→ **Work to be completed**
After locating the line that contains "The image size", quote it and all lines after it through the end of the entries, and nothing more. Pictures stay out.

*** Entries shown ***

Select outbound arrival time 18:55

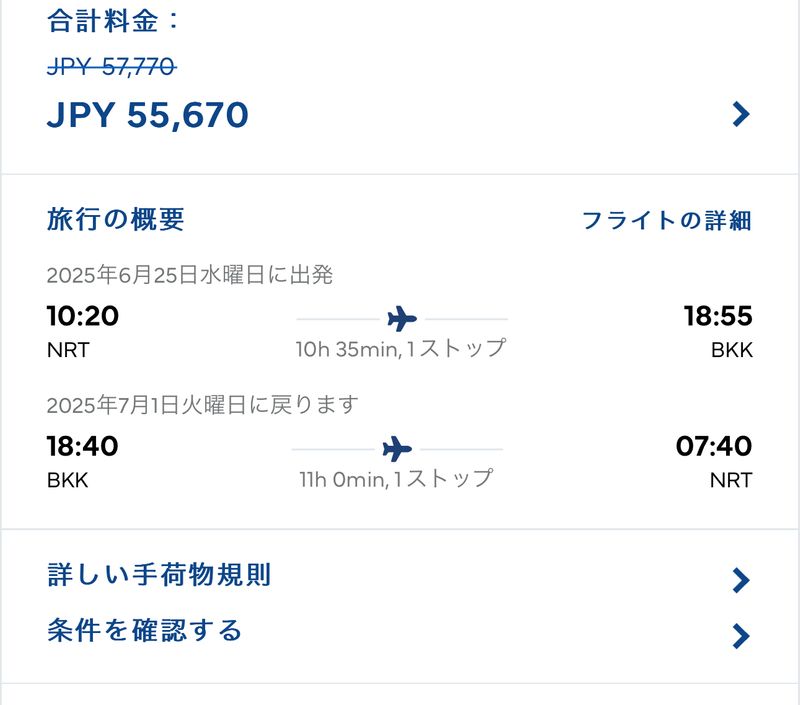point(717,317)
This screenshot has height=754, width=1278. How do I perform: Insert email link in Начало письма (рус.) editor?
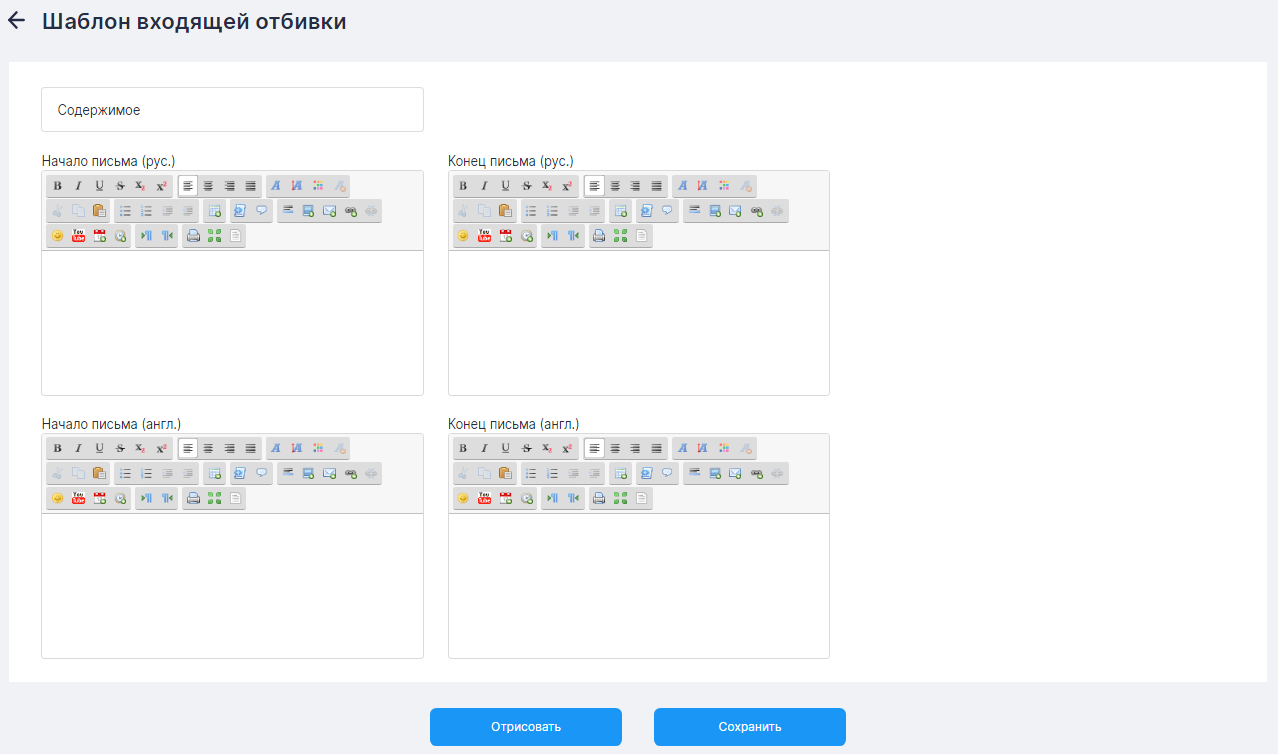329,211
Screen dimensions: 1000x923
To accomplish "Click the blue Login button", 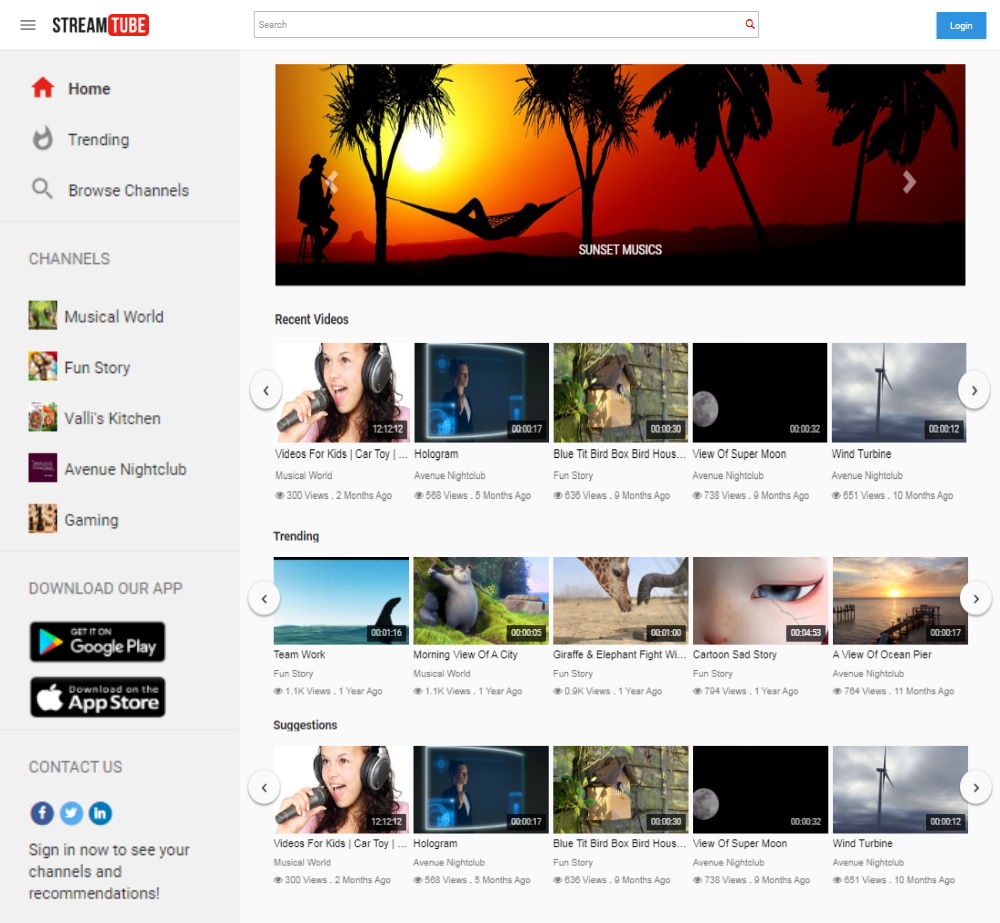I will pos(960,26).
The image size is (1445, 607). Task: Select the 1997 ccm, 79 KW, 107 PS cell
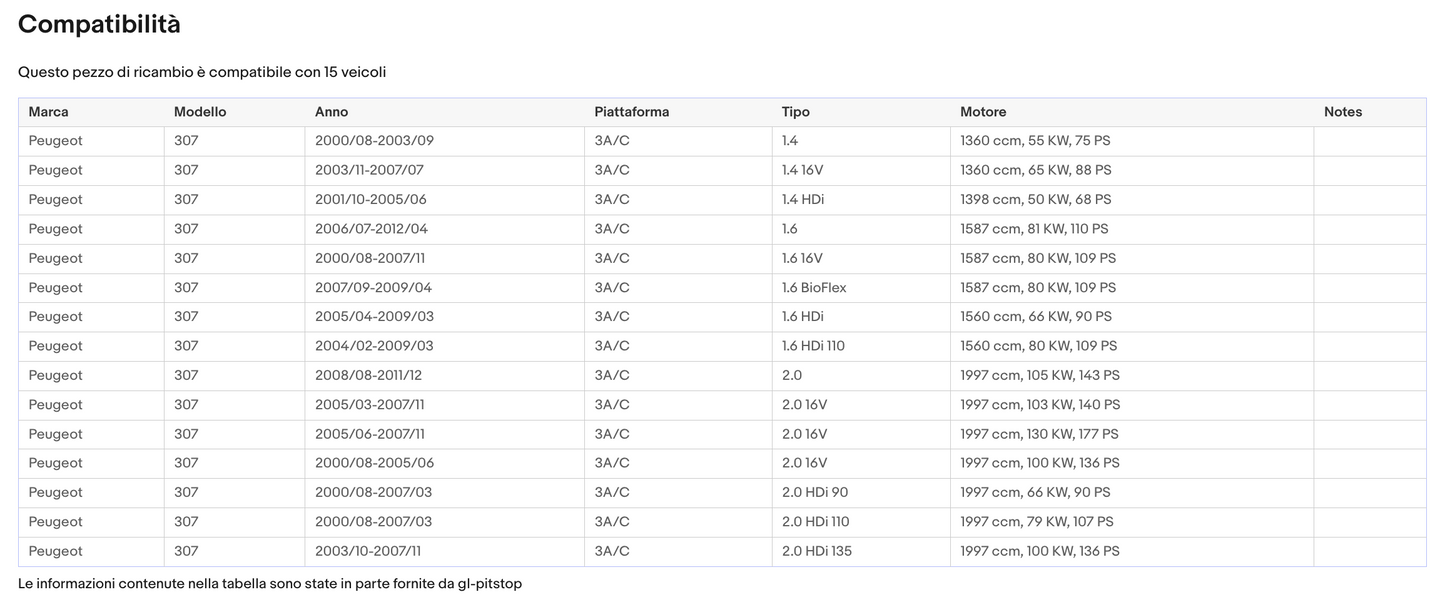[x=1036, y=522]
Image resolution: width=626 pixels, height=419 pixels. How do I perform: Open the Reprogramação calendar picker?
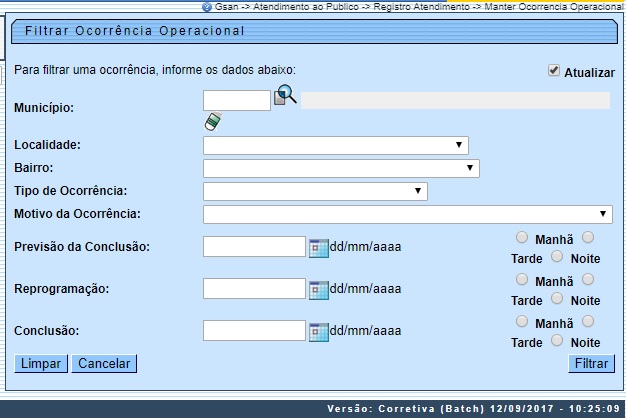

***

→ **Solved problem**
The image size is (1445, 607). Task: Select the 1997 ccm, 79 KW, 107 PS cell
[x=1036, y=522]
Image resolution: width=626 pixels, height=419 pixels. How do I perform: Open the Reprogramação calendar picker?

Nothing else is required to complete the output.